Recommended setting 443 plus any end-user control panel SSL ports.
Default: 443,7081,8443
Virtualhost SSL definitions - MESSENGER_HTTPS_CONF
This option points to the file(s) containing the Apache VirtualHost SSL definitions. This can be a file glob if there are multiple files to search.
Only Apache v2 SSL VirtualHost definitions are supported.
Default: /etc/httpd/conf/plesk.conf.d/vhosts/*.conf
Default private key - MESSENGER_HTTPS_KEY
The following options can be specified to provide a default fallback certificate to be used if either SNI is not supported or a hosted domain does not have an SSL certificate.
If a fallback is not provided, one of the certs obtained from MESSENGER_HTTPS_CONF will be used.
Default: /etc/pki/tls/private/localhost.key
Default certificate - MESSENGER_HTTPS_CRT
The following options can be specified to provide a default fallback certificate to be used if either SNI is not supported or a hosted domain does not have an SSL certificate.
If a fallback is not provided, one of the certs obtained from MESSENGER_HTTPS_CONF will be used.
Default: /etc/pki/tls/certs/localhost.crt
HTML message port - MESSENGER_HTML
The port that will receive the HTML message. You should configure this port to be greater than 1023 and different from
the TEXT port. Do NOT enable access to this port in TCP_IN.
Default: 8888 Range: 1023-65535
HTML ports redirected - MESSENGER_HTML_IN
The HTML ports (comma separated) that will be redirected for the blocked IP address. If you are using per application
blocking (LF_TRIGGER) then only the relevant block port will be redirected to the messenger port.
Default: 80,7080,8880
TEXT message port - MESSENGER_TEXT
The port that will receive the TEXT message. You should configure this port to be greater than 1023 and different from
the HTML port. Do NOT enable access to this port in TCP_IN.
Default: 8889 Range: 1023-65535
TEXT ports redirected - MESSENGER_TEXT_IN
The TEXT ports that will be redirected for the blocked IP address. If you are using per application blocking
(LF_TRIGGER) then only the relevant block port will be redirected to the messenger port.
Default: 21
Recaptcha site key - RECAPTCHA_SITEKEY
The RECAPTCHA options provide a way for end-users that have blocked themselves in the firewall to unblock themselves.
A valid Google ReCAPTCHA (v2) is required for this feature from: https://www.google.com/recaptcha/intro/index.html
This feature requires the installation of the LWP::UserAgent perl module. Note: An unblock will fail if the end-users IP is located in a netblock, blocklist or CC_* deny entry
Default: empty
Recaptcha secret - RECAPTCHA_SECRET
When configuring a new reCAPTCHA API key set, you must ensure that the option for Domain Name Validation is unticked so that the same reCAPTCHA can be used for all domains hosted on the server.

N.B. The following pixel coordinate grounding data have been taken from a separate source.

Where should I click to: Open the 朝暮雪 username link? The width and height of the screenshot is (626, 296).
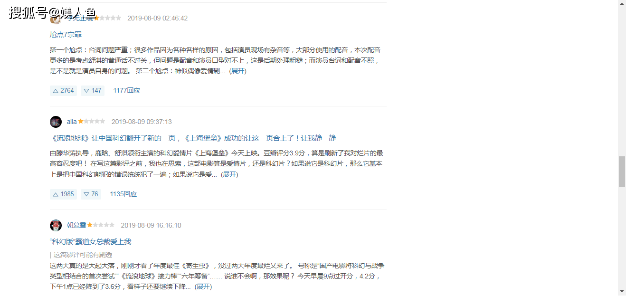pyautogui.click(x=76, y=225)

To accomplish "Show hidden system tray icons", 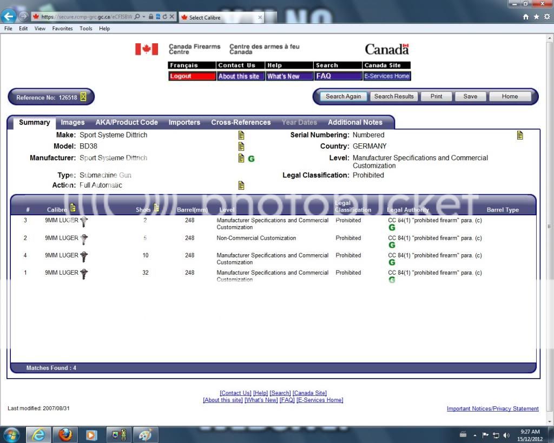I will coord(475,435).
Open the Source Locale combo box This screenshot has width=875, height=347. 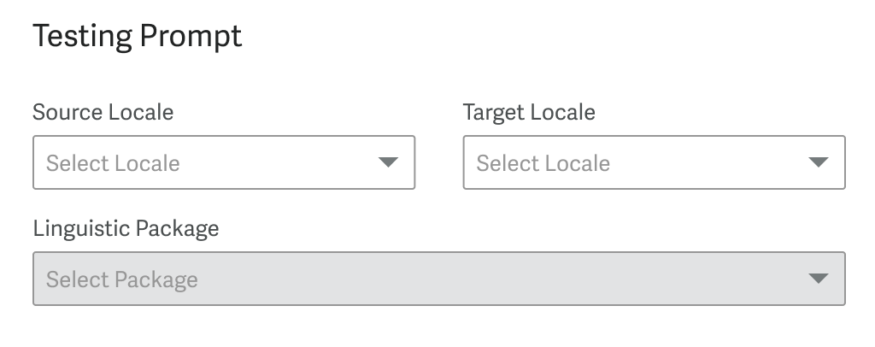pos(223,162)
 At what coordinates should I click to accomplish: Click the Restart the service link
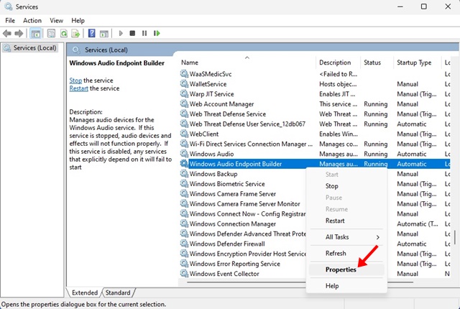(x=78, y=88)
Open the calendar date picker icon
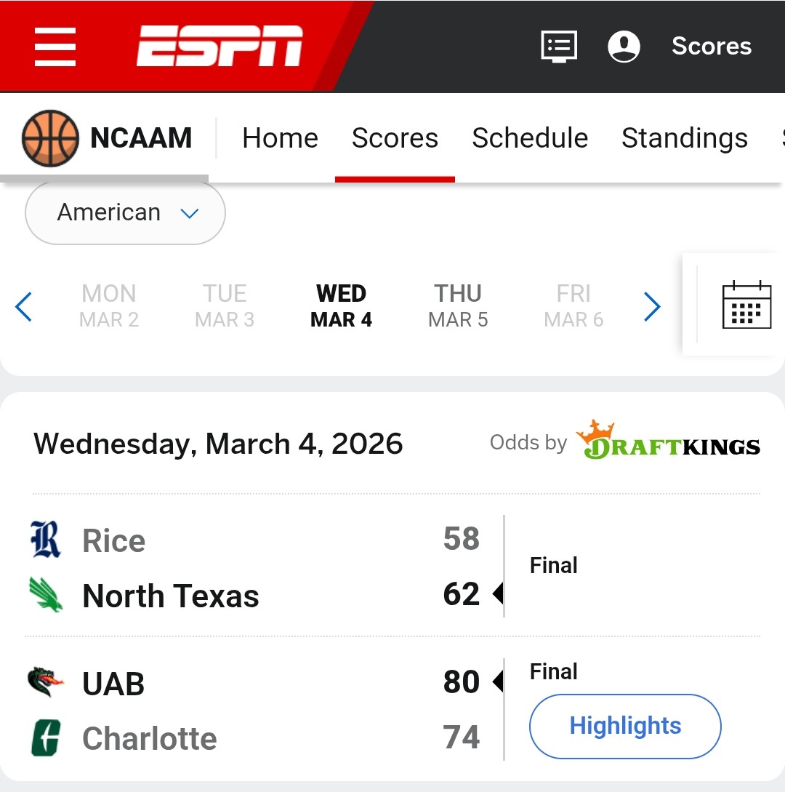Viewport: 785px width, 792px height. [x=746, y=305]
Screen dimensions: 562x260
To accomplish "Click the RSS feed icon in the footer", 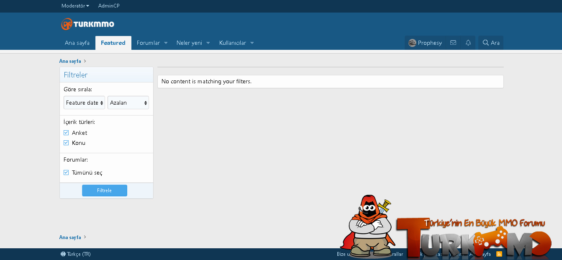I will click(499, 254).
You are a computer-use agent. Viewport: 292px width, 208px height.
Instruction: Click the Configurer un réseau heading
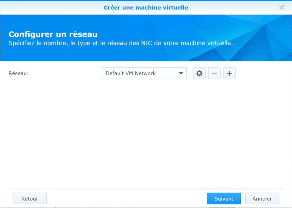tap(53, 34)
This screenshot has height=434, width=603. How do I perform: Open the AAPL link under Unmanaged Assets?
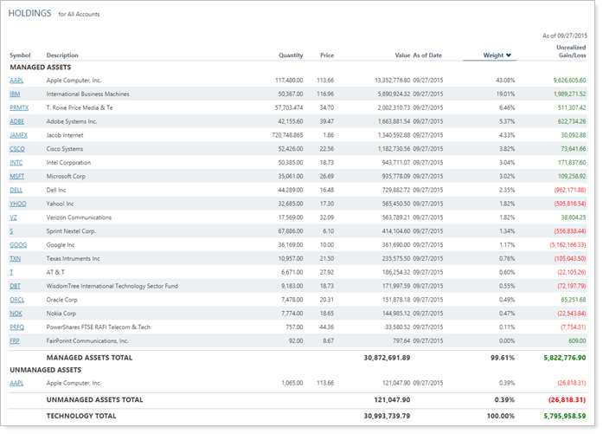pos(16,383)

lfd then checks that the hostname of the request resolves to an IP on this server.
Default: empty
Recaptcha NAT - RECAPTCHA_NAT
If the server uses NAT then resolving the hostname to hosted IPs will likely not succeed.
In that case, the external IP addresses must be listed as comma separated list here.
Default: empty
Juggernaut Firewall -> Settings -> Messenger Service and enter the site and secret keys under the reCAPTCHA site key and reCAPTCHA secret settings.